Menurut Darwito, RSA UGM telah memiliki aturan etik yang berlaku bagi seluruh sivitas hospitalia. Aturan tersebut mencakup perawat, dokter, koas, residen, peserta pelatihan, hingga dokter penanggung jawab pelayanan. Oleh karena itu, dugaan pelanggaran etika dalam penggunaan media sosial akan diproses sesuai mekanisme yang berlaku di rumah sakit. Perawat DPA dijadwalkan menjalani klarifikasi dan investigasi bersama Komite Keperawatan pada hari yang sama.

“Ini ditindaklanjuti oleh tim etik dan hukum, yang bersangkutan dipanggil.
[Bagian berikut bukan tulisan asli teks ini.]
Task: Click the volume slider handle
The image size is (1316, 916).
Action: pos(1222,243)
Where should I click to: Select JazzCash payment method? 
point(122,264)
Nanti kalau memang dia salah ya dikenakan disiplin etik dan yang lain,” tambahnya.

Klarifikasi Status Pasien dan Motif

Darwito juga menegaskan bahwa pasien yang menjadi objek komentar jahat tersebut bukanlah pasien RSA UGM. Pasien Yurizal sebenarnya berobat di rumah sakit lain, namun DPA membuat komentar di media sosialnya sendiri. Dipaparkan Darwito, perawat DPA baru sekitar satu tahun bertugas di RSA UGM. Meski demikian, ia enggan berspekulasi mengenai motif di balik komentar yang menjadi sorotan publik dan memilih menunggu hasil investigasi internal.

Kasus ini menunjukkan pentingnya menjaga etika profesional bahkan di luar lingkungan kerja. Perawat DPA akan menghadapi konsekuensi sesuai dengan tingkat pelanggaran yang ditemukan setelah proses klarifikasi selesai. Hasil investigasi internal rumah sakit akan menentukan bentuk sanksi disiplin etik yang diberikan kepada perawat bersangkutan.

FAQ: Pertanyaan Umum tentang Kasus Ini

Siapa saja pihak yang terlibat dalam Kasus Komentar Nirempati ke Pasien? Pihak yang terlibat meliputi seorang peserta PPDS UGM, perawat RSA UGM berinisial DPA, serta pasien BPJS bernama Yurizal.

Kapan perawat DPA dipanggil untuk klarifikasi? Perawat DPA dipanggil pada Kamis, 6 Agustus 2026, untuk menjalani klarifikasi bersama tim etik dan hukum RSA UGM.

Apakah pasien Yurizal merupakan pasien RSA UGM? Tidak, pasien Yurizal sebenarnya berobat di rumah sakit lain, bukan di RSA UGM.

Berapa lama perawat DPA bertugas di RSA UGM? Perawat DPA baru sekitar satu tahun bertugas di RSA UGM sejak bergabung.

Apa sanksi yang mungkin diterima perawat DPA? Sanksi yang mungkin diterima meliputi teguran atau sanksi disiplin etik lainnya sesuai tingkat pelanggaran yang ditemukan.